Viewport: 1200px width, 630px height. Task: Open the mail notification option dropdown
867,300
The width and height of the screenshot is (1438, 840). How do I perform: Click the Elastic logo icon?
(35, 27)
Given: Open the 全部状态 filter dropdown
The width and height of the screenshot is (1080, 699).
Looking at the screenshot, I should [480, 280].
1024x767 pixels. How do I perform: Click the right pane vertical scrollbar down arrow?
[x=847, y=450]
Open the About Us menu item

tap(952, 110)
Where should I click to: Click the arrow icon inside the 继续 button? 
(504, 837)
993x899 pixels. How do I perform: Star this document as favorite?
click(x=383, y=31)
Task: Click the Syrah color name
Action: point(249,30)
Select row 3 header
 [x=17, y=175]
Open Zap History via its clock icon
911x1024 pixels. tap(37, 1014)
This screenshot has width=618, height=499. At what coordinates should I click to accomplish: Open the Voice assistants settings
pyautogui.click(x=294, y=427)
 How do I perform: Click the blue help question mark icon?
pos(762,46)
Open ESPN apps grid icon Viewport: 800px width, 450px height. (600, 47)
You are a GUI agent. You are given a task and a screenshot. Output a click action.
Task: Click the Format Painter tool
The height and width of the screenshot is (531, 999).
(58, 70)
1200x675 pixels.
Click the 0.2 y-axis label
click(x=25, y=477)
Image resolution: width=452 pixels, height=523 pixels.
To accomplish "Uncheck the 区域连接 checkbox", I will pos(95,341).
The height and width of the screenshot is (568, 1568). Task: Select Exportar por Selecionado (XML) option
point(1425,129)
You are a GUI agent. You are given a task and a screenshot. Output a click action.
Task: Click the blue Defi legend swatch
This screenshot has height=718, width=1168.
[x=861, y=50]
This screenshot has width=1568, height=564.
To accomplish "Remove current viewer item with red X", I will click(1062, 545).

◆ ◆ ◆

EXERCISE => Return all lines in the data that include the word "will".

EXERCISE RESULT =>
To accomplish "Uncheck the 区域连接 checkbox", I will pos(95,341).
To accomplish "Remove current viewer item with red X", I will click(1062, 545).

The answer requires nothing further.